Published Tuesday, December 7, 1999, in the Miami Herald

FRANK CALZON

Here's what awaits Elian

Frank Calzon is the executive director of the Center for a Free Cuba in Washington, D.C.

The plight of Elian Gonzalez, the 6-year-old boy rescued in the Florida Straits after his mother drowned while trying to escape Castro's Cuba, presents a moral dilemma. Will Elian be returned to his father in Cuba as Fidel Castro demands, or is it in the boy's best interest that he remain with relatives in Miami?

At the end of the 20th Century children no longer are considered property. An American court will decide where Elian is to live after a full hearing. It would seem essential that the father and other relatives with whom the boy would live in Cuba and the boy's U.S. relatives attend the proceedings.

The facts must be weighed thoroughly.

If it is true that the father should have the right, or freedom, to decide what is best for his child, how is that accomplished by returning Elian to a society where parents have no rights?

The court must consider:

Cuban parents have little say in the education of their children from kindergarten, where one popular nursery rhyme is Seremos como el Che (We shall be like Che), to first grade where children learn to read by reciting ``F as in Fidel,'' ``R as in Raul,'' ``G as in guerrillero.''

Cuban children are channeled into the Communist Pioneers, an organization more akin to Hitler's Youth than the Boy Scouts.

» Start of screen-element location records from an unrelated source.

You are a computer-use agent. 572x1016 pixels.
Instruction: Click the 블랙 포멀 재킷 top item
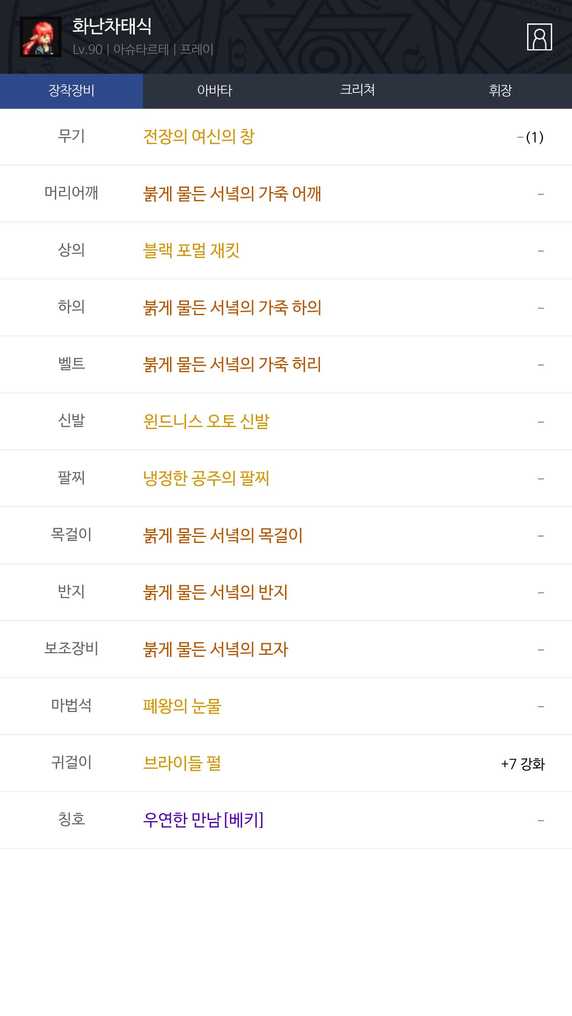[x=191, y=251]
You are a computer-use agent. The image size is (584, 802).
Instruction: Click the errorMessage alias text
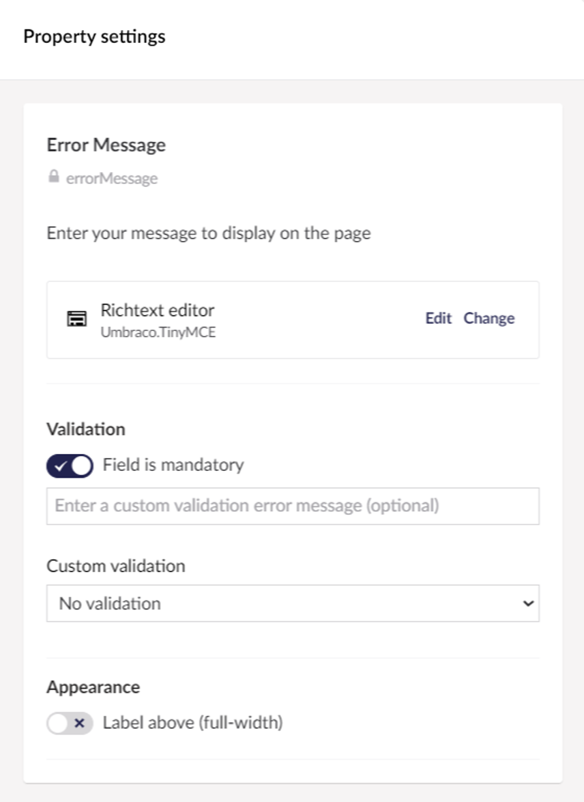(x=112, y=179)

Children are told that God does not exist, that those who disagree with the government are ``traitors'' and that they should report their parents to police if they are ``counterrevolutionaries.''

Cuban school children must repeat the pledge: ``Comandante, we are at your orders: ready for whatever, whenever and wherever.''

Cuban teenagers (with the exception of the children of high government officials who go to special schools) must attend ``schools in the countryside.'' Pope John Paul II criticized that. The students are hundreds of miles away from home and don't see their families for months at a time. They are without adequate adult supervision and work half a day in the fields. The schools are infamous for high rates of venereal disease and abortion.

Cuba is a society in which children no longer are eligible for a daily milk ration when they turn 7; a society that expects teens to join the Committees for the Defense of the Revolution or the Rapid Deployment Brigades, which beat up dissidents and ransack their homes; a society where many go to prison for reading prohibited books.

It is also a society in which university students are expected to vote ``unanimously'' to expel other students, even best friends, who are accused of engaging in ``enemy propaganda'' (such as distributing copies of the Universal Declaration of Human Rights); in which people have to pretend to support the regime just to survive.

Perhaps those were some of the reasons -- not simply the attraction of a consumer society -- that prompted Elian's mother to risk her life for the future of her son. Hers was a fateful journey that required eluding Castro's border patrols and the U.S. Coast Guard so Elian would not have to choose between being lying or facing repression or prison for telling the truth.

It is ironic, but Elian's father could have a lot more to say about the future of his son if Elian is not returned to Cuba. If he were to stay, Elian could travel to Cuba to visit relatives, as thousands of Cuban Americans do every year. If he is returned, one hates to think about in a few years when he is older and desperate, Elian may again be clinging to an inner tube in the ocean hoping to reach freedom a second time.